**Brief**
Copy out each of the lines below that contains the string "icon", with case counting in the match.

**Input data**
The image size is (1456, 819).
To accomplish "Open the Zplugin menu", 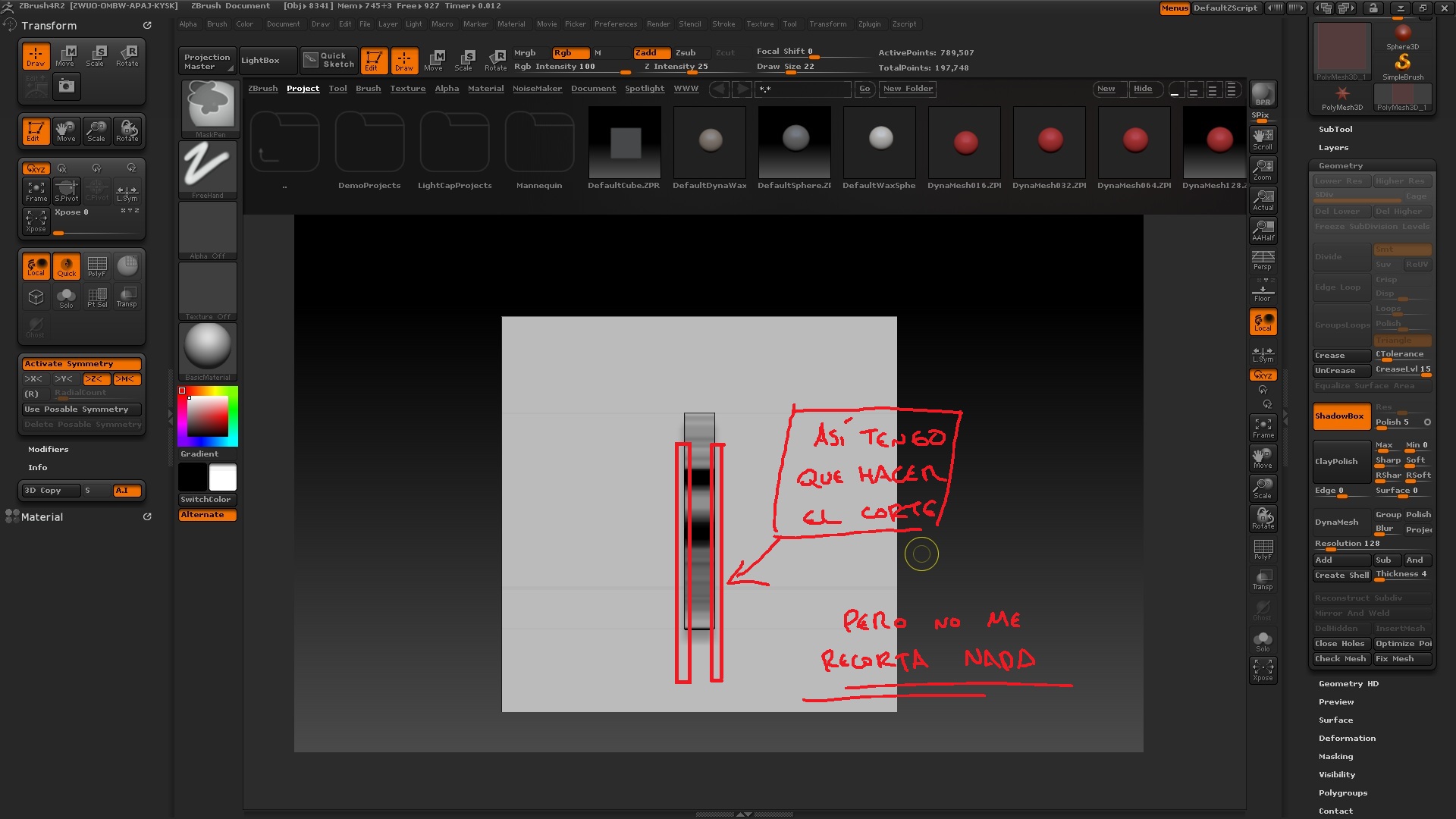I will click(x=869, y=24).
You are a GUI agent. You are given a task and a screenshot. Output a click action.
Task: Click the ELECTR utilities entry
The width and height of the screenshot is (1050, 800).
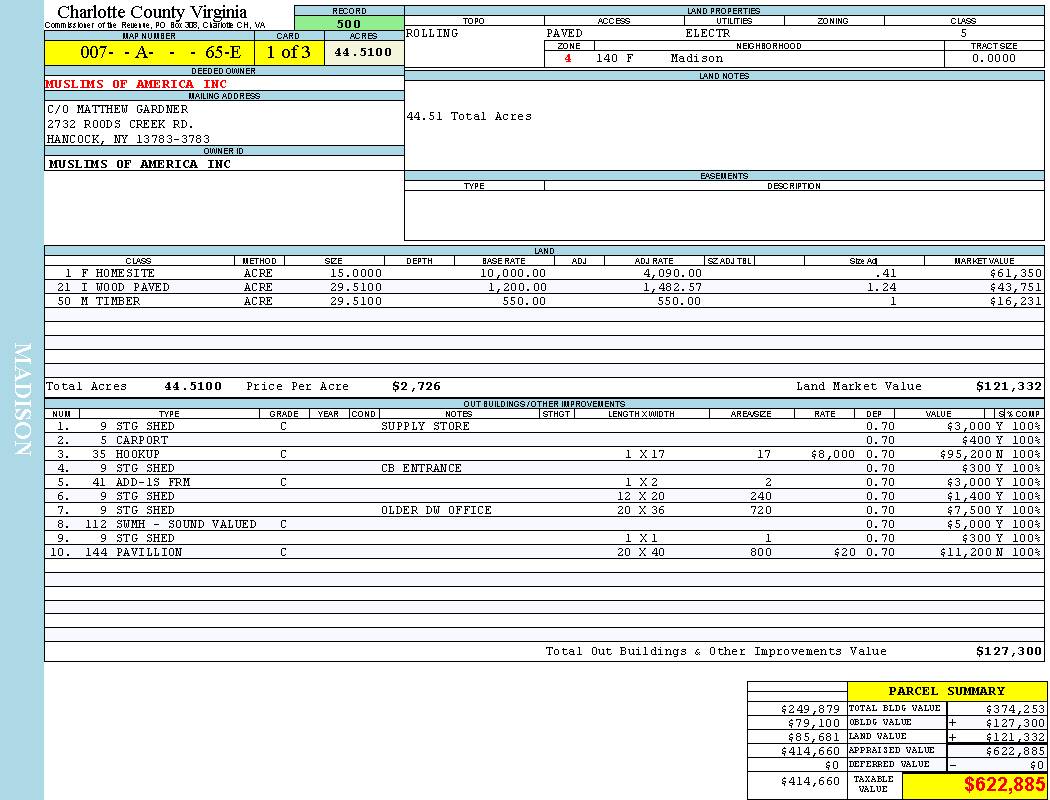pyautogui.click(x=708, y=34)
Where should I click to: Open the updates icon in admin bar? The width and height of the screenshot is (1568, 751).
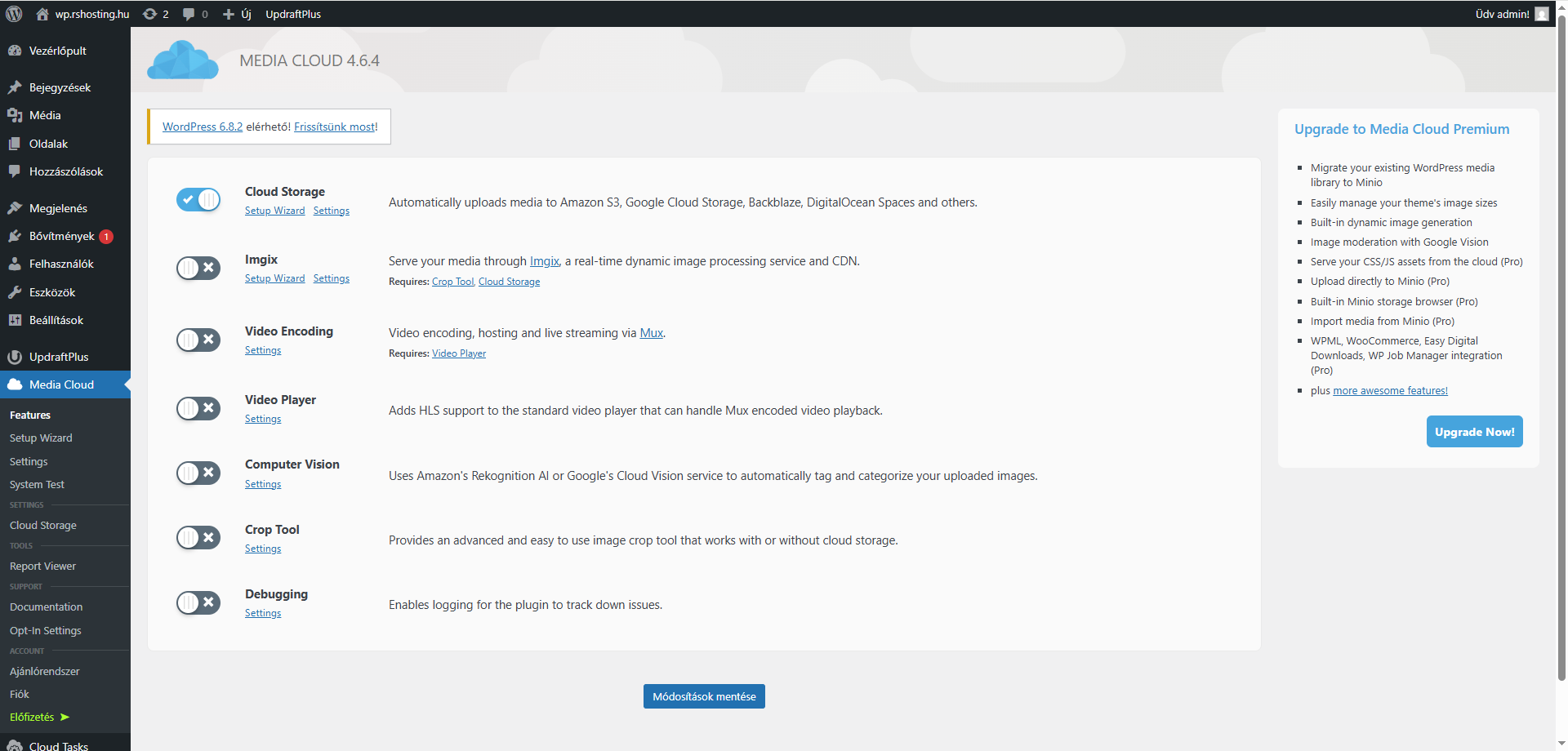150,14
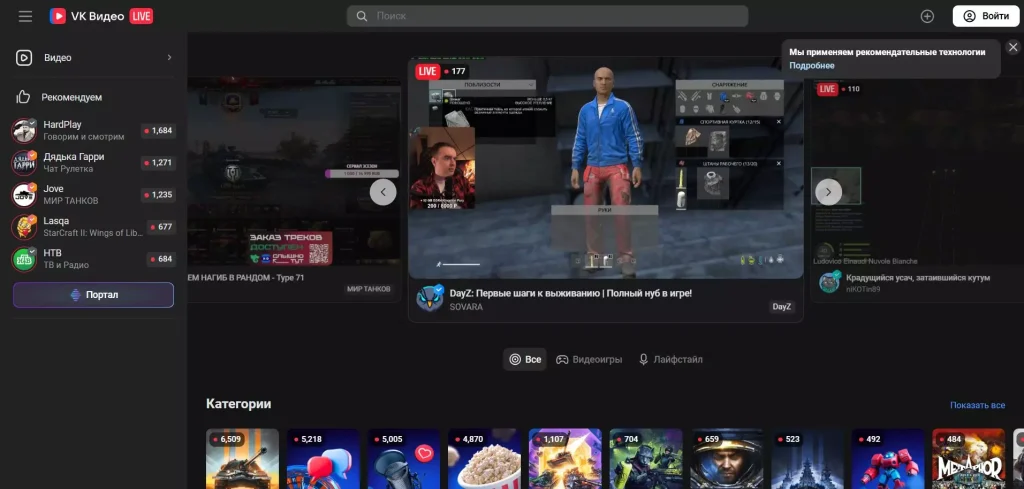Switch to the Видеоигры tab
Screen dimensions: 1024x489
(x=590, y=359)

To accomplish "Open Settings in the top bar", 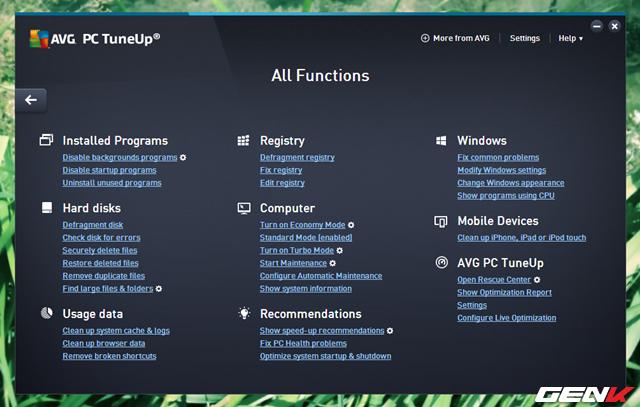I will pos(524,39).
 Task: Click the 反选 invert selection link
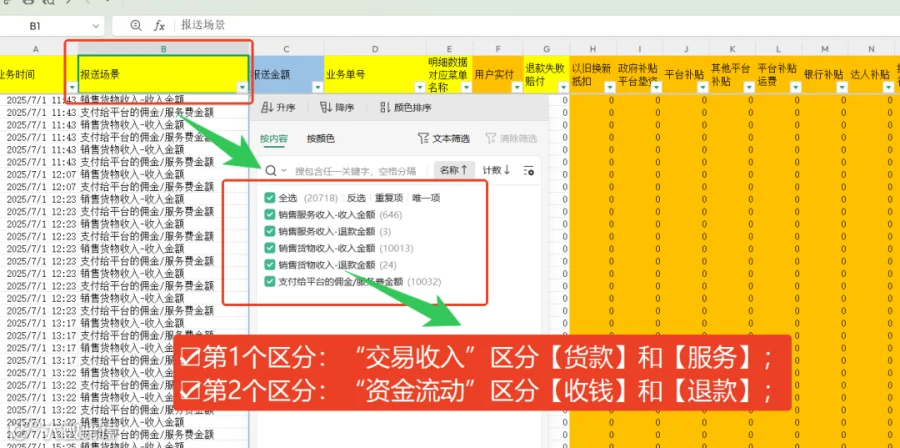pyautogui.click(x=356, y=198)
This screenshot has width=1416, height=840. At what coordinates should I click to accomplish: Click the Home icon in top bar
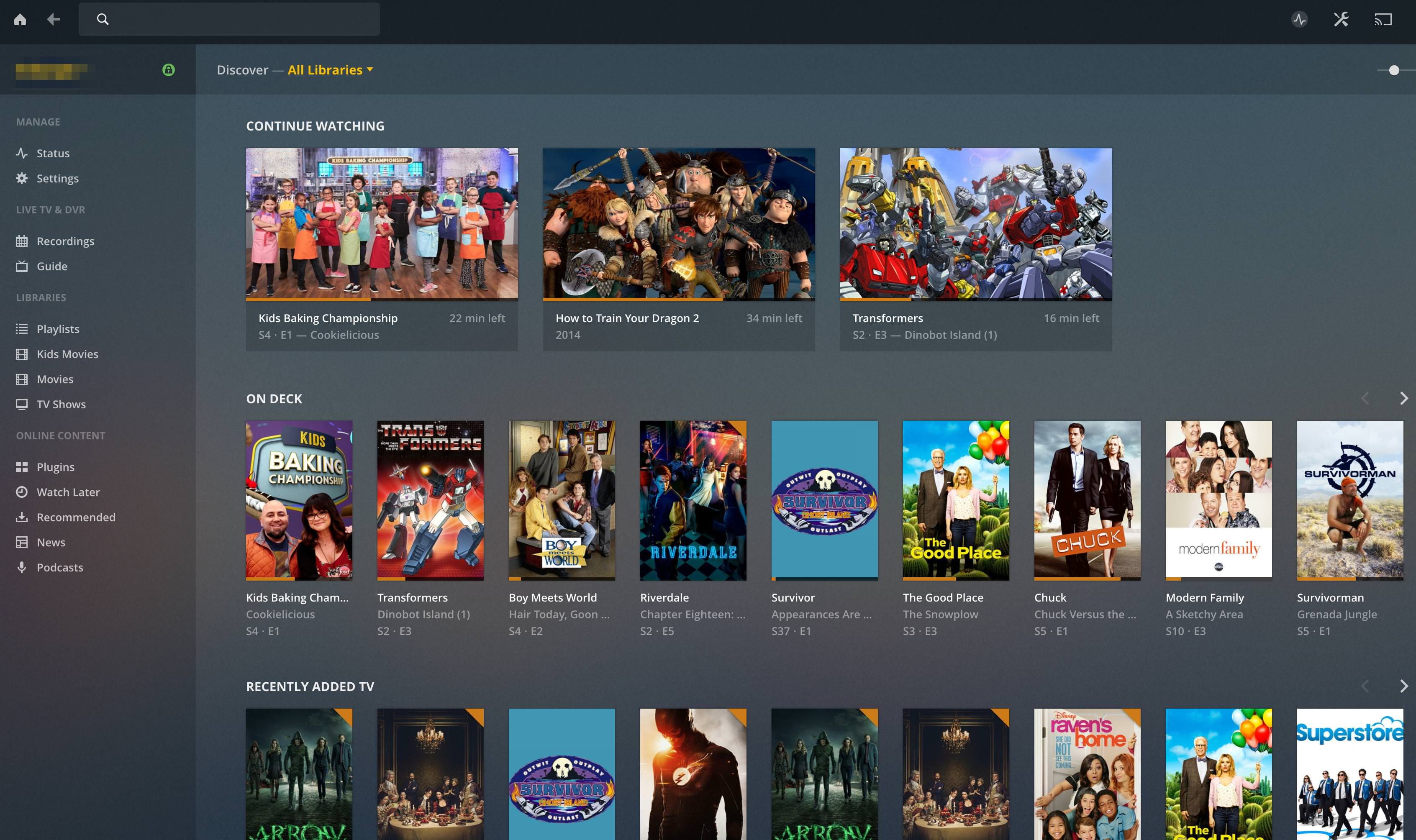(x=20, y=20)
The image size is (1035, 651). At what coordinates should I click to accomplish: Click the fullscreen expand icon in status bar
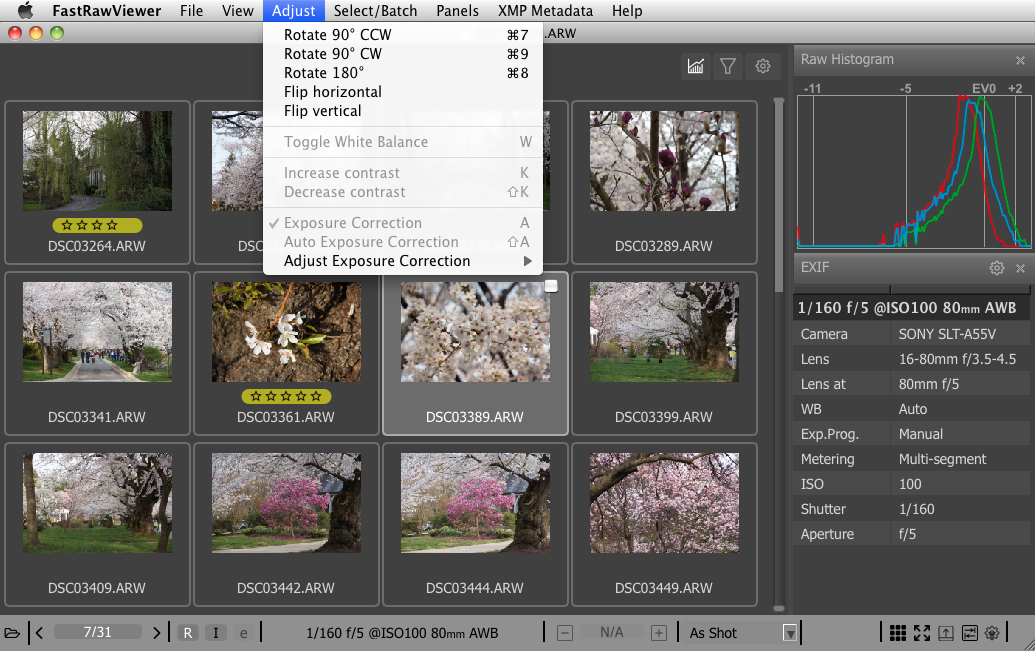click(x=921, y=633)
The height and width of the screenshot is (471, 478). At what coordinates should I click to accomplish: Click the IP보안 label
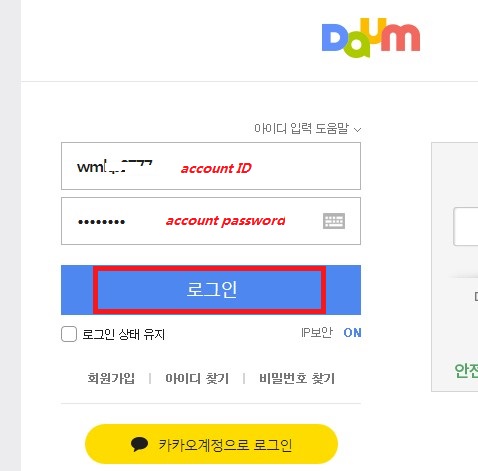click(317, 332)
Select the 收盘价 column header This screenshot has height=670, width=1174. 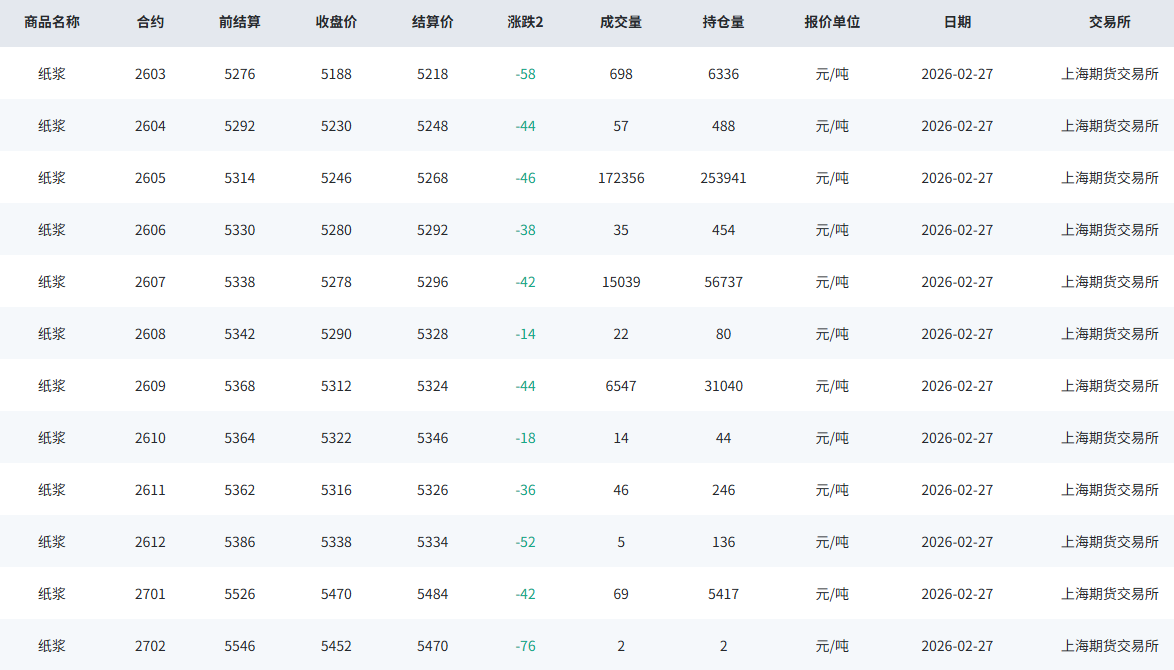click(336, 22)
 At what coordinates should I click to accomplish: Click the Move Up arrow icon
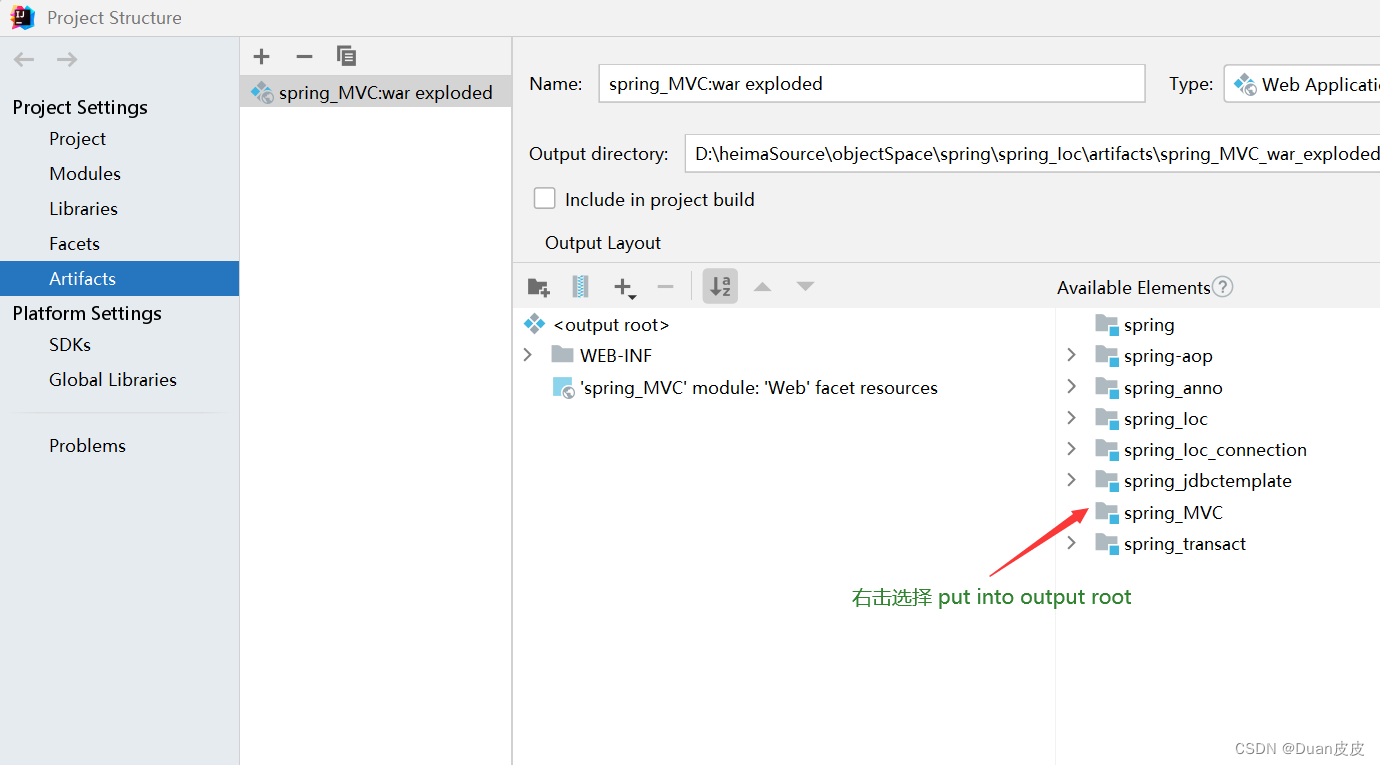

**Task solution**
Where should I click to: Open the updates icon in admin bar? The width and height of the screenshot is (1568, 751).
This screenshot has width=1416, height=840. At what coordinates should I click to accomplish: Click the Home icon in top bar
The image size is (1035, 651). At what coordinates should I click to accomplish: Click the fullscreen expand icon in status bar
 At what coordinates should I click to accomplish: Click the Move Up arrow icon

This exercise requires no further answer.